Work instructions: Among the lines of the material below, how many carry the word "agent"? Only the number is wanted.

Data supplied:
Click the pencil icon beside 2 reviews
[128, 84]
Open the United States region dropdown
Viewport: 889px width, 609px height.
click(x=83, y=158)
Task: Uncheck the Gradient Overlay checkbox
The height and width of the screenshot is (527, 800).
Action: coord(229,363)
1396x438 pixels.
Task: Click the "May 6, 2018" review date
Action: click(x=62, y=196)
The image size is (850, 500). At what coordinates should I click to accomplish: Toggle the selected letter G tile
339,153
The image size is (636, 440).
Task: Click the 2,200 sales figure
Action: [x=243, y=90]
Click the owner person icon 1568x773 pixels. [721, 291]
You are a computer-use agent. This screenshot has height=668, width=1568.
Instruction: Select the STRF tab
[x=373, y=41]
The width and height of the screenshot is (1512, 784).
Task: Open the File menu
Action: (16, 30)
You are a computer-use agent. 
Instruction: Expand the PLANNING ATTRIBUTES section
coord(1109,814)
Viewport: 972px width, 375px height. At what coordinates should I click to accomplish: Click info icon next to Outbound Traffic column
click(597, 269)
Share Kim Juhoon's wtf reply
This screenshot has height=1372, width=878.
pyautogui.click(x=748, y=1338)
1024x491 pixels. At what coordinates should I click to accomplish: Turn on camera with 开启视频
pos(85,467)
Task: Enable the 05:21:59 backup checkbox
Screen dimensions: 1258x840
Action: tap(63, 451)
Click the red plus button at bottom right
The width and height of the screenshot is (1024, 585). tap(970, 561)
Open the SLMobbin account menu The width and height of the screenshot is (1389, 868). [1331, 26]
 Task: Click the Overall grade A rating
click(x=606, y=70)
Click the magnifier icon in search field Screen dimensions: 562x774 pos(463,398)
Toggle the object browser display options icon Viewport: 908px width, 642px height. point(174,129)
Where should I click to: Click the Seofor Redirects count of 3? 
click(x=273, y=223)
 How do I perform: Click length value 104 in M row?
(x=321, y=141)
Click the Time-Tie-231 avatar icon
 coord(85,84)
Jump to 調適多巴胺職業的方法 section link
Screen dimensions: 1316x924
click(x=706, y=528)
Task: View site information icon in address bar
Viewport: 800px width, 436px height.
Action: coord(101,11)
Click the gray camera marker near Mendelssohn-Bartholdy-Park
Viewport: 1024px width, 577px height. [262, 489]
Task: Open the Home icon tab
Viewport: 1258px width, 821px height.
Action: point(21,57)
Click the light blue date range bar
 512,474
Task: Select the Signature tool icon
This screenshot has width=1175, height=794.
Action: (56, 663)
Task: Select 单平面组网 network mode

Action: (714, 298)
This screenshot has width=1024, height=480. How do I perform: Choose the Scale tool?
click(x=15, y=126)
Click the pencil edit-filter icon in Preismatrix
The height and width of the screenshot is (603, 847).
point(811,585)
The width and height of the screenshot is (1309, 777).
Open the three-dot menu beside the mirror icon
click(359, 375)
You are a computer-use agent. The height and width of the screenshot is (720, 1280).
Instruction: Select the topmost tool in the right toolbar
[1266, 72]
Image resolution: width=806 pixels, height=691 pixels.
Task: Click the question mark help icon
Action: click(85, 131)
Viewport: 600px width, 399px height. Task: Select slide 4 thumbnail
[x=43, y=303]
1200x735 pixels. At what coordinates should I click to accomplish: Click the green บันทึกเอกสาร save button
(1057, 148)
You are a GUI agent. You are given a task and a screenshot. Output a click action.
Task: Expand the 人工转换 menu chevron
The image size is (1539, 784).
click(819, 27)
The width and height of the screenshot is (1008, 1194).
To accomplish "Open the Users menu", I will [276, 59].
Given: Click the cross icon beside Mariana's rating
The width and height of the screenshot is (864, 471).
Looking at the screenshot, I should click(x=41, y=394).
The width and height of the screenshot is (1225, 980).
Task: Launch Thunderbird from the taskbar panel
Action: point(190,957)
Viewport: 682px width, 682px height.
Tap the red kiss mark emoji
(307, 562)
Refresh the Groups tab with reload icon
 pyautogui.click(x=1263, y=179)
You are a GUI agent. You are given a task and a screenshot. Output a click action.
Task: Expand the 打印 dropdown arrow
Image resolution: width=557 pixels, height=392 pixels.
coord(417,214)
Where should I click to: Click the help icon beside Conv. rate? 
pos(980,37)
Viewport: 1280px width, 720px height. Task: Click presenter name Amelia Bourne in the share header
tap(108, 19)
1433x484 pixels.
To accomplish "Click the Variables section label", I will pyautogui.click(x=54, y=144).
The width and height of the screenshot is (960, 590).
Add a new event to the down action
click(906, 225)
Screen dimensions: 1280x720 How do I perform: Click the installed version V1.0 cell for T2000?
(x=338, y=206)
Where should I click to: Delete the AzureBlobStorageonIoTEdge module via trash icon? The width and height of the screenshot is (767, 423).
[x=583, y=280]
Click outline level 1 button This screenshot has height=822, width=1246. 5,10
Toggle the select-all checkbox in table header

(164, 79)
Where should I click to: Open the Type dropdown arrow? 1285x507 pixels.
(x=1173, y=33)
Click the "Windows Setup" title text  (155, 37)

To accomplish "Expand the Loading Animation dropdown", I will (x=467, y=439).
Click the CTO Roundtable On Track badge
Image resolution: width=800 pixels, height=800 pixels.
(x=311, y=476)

Output of the exercise: 5